▶ [Exercise]:
Return, word for word, only the lines of the data below that lie between the line with "tem disputa entre" and the line with "Rolex 6 Horas", those two lines included.

(Collected data entries)
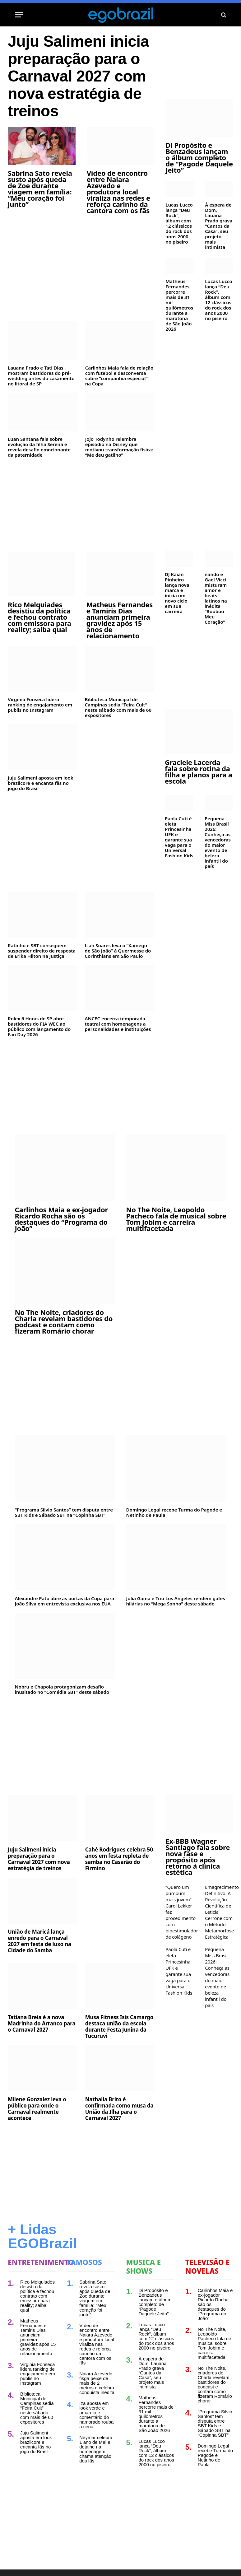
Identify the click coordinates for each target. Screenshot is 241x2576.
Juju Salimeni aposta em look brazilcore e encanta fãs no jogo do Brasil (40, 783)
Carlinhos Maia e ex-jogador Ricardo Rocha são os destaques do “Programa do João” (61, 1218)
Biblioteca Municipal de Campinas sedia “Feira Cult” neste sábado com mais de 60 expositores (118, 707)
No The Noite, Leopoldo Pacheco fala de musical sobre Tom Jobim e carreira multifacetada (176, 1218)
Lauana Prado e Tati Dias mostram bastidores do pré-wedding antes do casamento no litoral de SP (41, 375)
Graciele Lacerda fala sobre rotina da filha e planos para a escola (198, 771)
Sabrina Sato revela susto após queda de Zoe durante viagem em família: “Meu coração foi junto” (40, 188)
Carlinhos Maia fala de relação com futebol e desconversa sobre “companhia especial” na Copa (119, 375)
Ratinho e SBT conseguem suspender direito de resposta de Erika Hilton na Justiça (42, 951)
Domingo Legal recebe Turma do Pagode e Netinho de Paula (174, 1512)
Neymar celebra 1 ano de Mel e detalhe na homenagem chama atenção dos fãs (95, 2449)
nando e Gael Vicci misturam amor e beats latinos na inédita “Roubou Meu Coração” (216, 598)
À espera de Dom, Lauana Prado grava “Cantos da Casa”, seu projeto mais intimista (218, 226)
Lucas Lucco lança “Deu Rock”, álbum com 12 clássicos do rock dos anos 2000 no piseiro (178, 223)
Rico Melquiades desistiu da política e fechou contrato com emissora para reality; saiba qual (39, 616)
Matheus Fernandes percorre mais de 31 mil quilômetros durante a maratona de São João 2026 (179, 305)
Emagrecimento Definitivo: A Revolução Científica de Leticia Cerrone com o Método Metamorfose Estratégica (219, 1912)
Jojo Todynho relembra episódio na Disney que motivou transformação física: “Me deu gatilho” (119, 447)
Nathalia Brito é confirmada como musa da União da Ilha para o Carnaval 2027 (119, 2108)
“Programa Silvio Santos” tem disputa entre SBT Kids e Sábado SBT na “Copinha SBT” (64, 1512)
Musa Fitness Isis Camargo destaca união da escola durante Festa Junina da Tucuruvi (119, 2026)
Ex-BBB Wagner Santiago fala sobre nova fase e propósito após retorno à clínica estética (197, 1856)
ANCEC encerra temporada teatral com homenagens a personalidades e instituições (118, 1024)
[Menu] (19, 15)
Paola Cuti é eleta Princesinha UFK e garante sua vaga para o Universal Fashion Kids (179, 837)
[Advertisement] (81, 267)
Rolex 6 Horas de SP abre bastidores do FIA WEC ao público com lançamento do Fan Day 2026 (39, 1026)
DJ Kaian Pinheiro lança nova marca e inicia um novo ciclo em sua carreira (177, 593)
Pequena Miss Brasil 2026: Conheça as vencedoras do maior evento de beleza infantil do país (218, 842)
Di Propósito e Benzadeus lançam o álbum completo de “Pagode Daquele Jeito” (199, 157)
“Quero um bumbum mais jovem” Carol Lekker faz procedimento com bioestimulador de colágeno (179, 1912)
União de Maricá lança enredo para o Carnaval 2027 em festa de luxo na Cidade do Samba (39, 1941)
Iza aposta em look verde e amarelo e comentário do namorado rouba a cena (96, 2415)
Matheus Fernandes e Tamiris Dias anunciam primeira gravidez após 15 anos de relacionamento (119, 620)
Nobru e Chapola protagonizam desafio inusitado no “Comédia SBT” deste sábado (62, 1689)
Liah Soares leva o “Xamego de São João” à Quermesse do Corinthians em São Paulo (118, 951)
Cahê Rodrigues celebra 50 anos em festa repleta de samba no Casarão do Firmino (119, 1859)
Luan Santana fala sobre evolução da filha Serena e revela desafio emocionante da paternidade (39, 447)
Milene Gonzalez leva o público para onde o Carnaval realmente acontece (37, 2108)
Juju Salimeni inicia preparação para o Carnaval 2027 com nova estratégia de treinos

▶ [Exercise output]:
“Programa Silvio Santos” tem disputa entre SBT Kids e Sábado SBT na “Copinha SBT” (64, 1512)
Musa Fitness Isis Camargo destaca união da escola durante Festa Junina da Tucuruvi (119, 2026)
Ex-BBB Wagner Santiago fala sobre nova fase e propósito após retorno à clínica estética (197, 1856)
ANCEC encerra temporada teatral com homenagens a personalidades e instituições (118, 1024)
[Menu] (19, 15)
Paola Cuti é eleta Princesinha UFK e garante sua vaga para o Universal Fashion Kids (179, 837)
[Advertisement] (81, 267)
Rolex 6 Horas de SP abre bastidores do FIA WEC ao público com lançamento do Fan Day 2026 (39, 1026)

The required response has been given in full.